I am looking at the CNF of $((A \to B) \to (B \to A)) \to A$. For this I tried the following:
$${\quad((A \to B ) \to (B \to A)) \to A\\ \equiv ((\neg A \vee B) \to (\neg B \vee A) \to A \\\equiv (\neg (\neg A \vee B) \vee (\neg B \vee A )) \to A \\\equiv (( A \wedge \neg B) \vee (\neg B \vee A) \to A \\\equiv \neg ((A \wedge \neg B) \vee (\neg B \vee A)) \vee A \\\equiv \neg (A \wedge \neg B) \wedge \neg (\neg B \vee A) \vee A \\ \equiv \neg A \vee B \wedge B \wedge \neg A \vee A \\\equiv \neg A \vee B}$$ Now the solution is wrong at one little point, it should be $A$ and not $\neg A$ but I don't see where I did my mistake... Can someone please helps me out? Many thanks!

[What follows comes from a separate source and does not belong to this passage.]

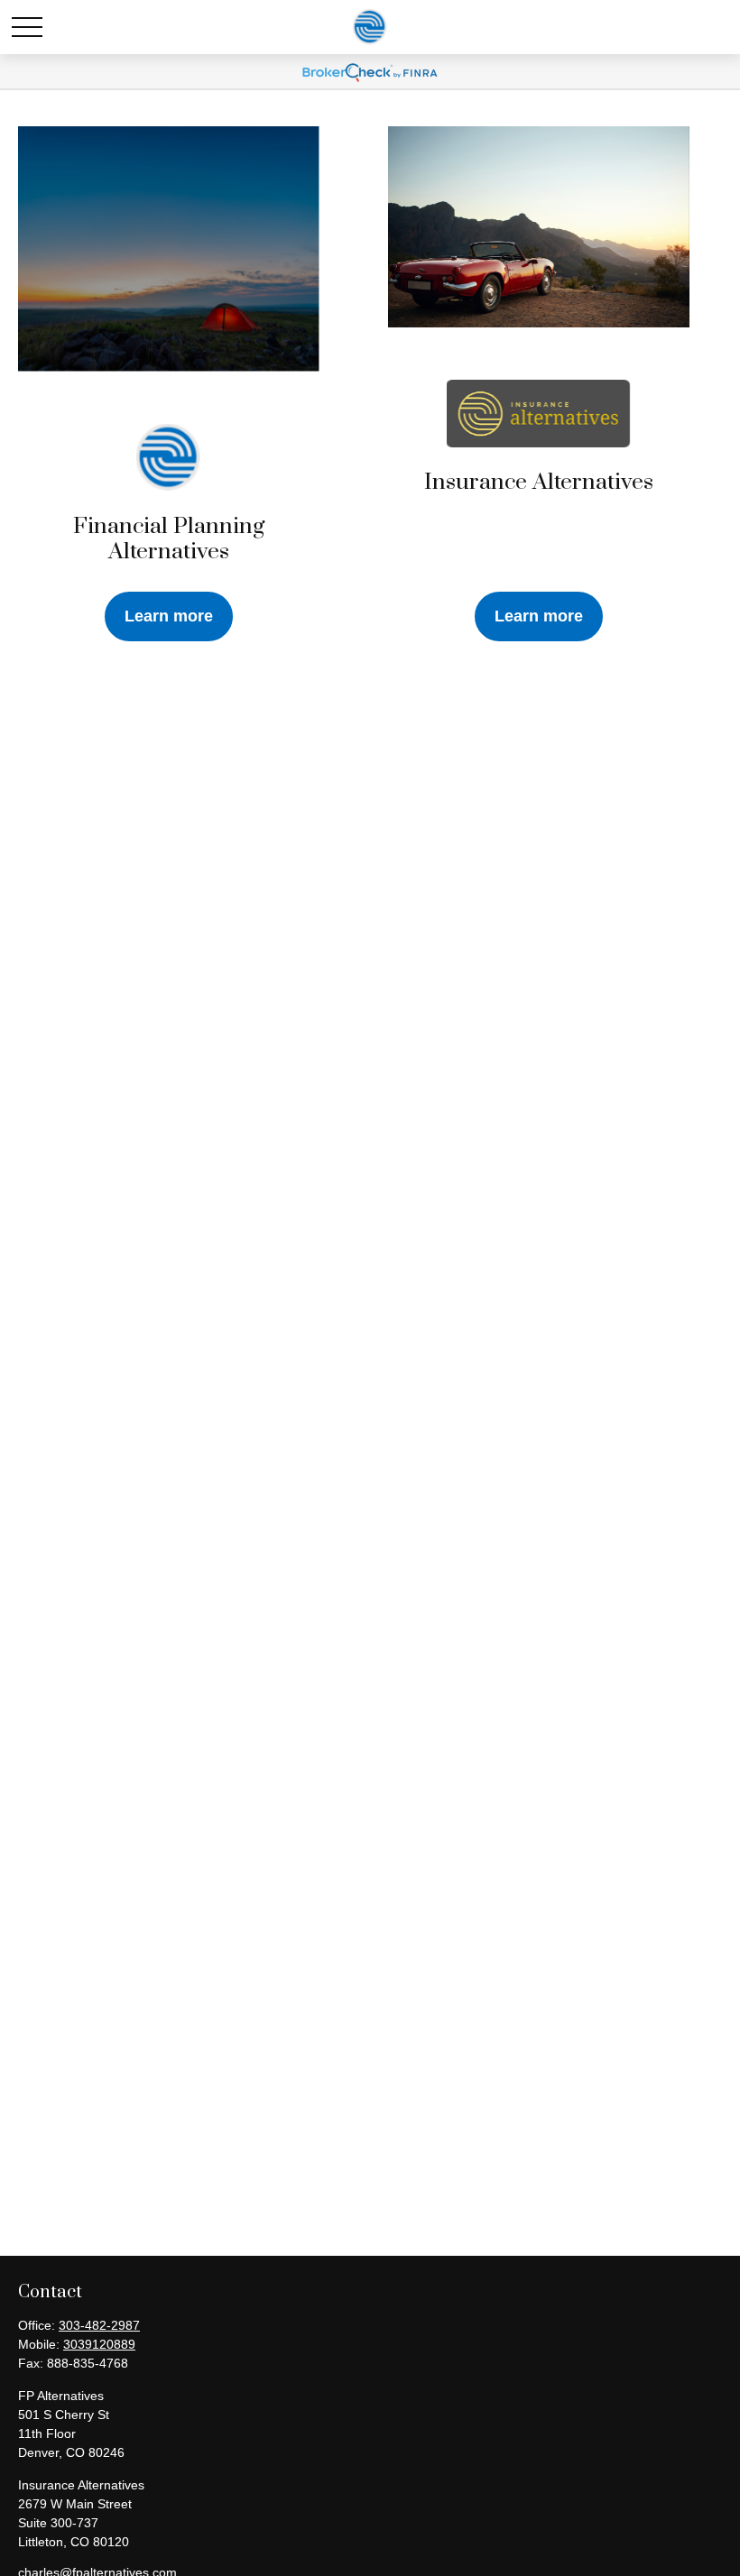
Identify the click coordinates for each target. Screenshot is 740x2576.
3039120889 (99, 2344)
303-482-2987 (99, 2325)
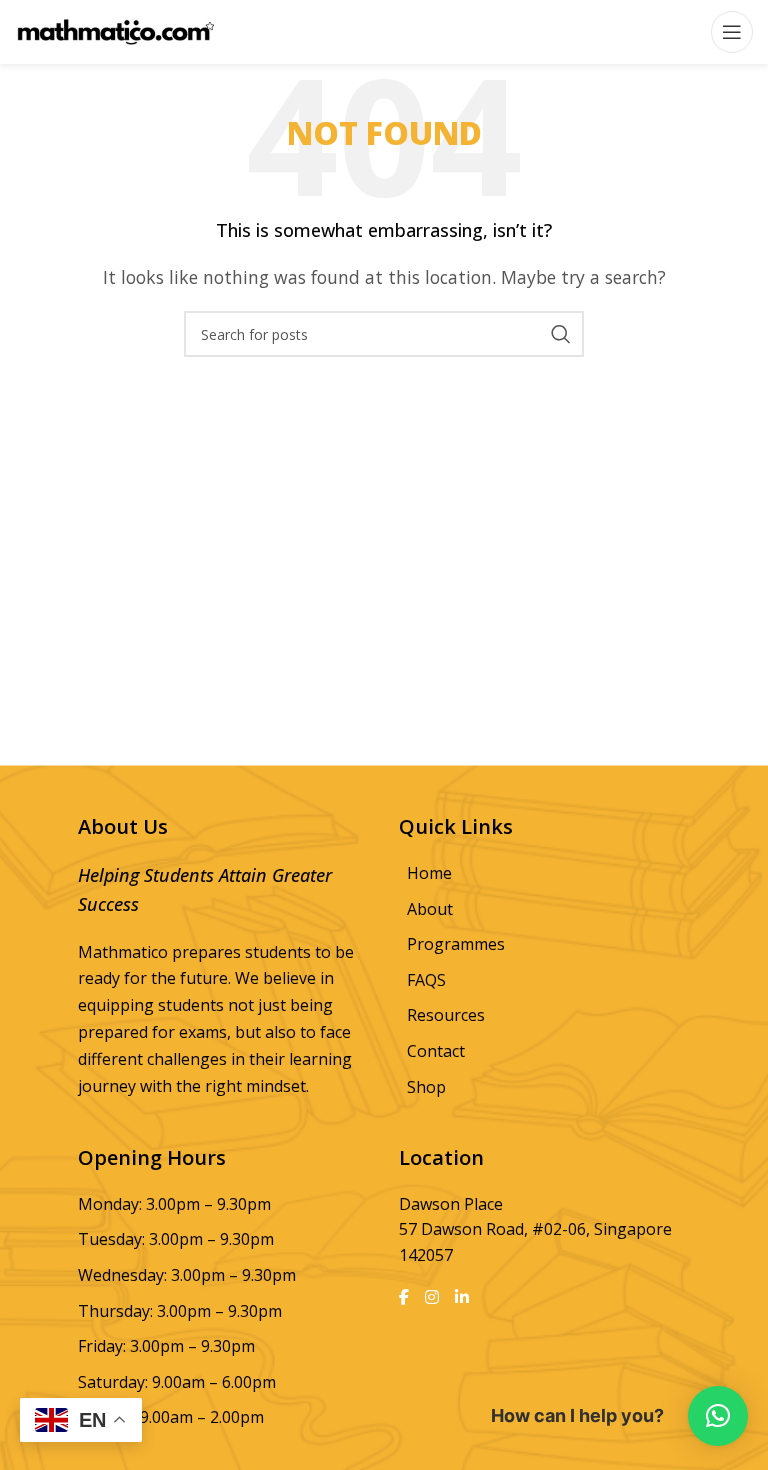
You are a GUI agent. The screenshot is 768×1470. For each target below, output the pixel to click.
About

You are correct up until the indicated line. You dropped the brackets and so lost track of the associations.$$\require{cancel}{\quad((A \to B ) \to (B \to A)) \to A\\ \equiv ((\neg A \vee B) \to (\neg B \vee A) \to A \\\equiv (\neg (\neg A \vee B) \vee (\neg B \vee A )) \to A \\\equiv (( A \wedge \neg B) \vee (\neg B \vee A) \to A \\\equiv \neg ((A \wedge \neg B) \vee (\neg B \vee A)) \vee A \\\cancel{\equiv \neg (A \wedge \neg B) \wedge \neg (\neg B \vee A) \vee A \qquad\star \\ \equiv \neg A \vee B \wedge B \wedge \neg A \vee A \\\equiv \neg A \vee B}}$$ Keep the bracketing until you are concatenating like operators: $${\equiv \big(\lnot (A\land\lnot B)\land\lnot(\lnot B\lor A)\big)\lor A\\\equiv \big((\lnot A\lor B)\land(B\land\lnot A)\big)\lor A\\\equiv \big((\lnot A\lor B)\land B\land\lnot A\big)\lor A\\~\vdots\\\equiv B\lor A}\qquad$$
Now the remainder should be easy to fill in.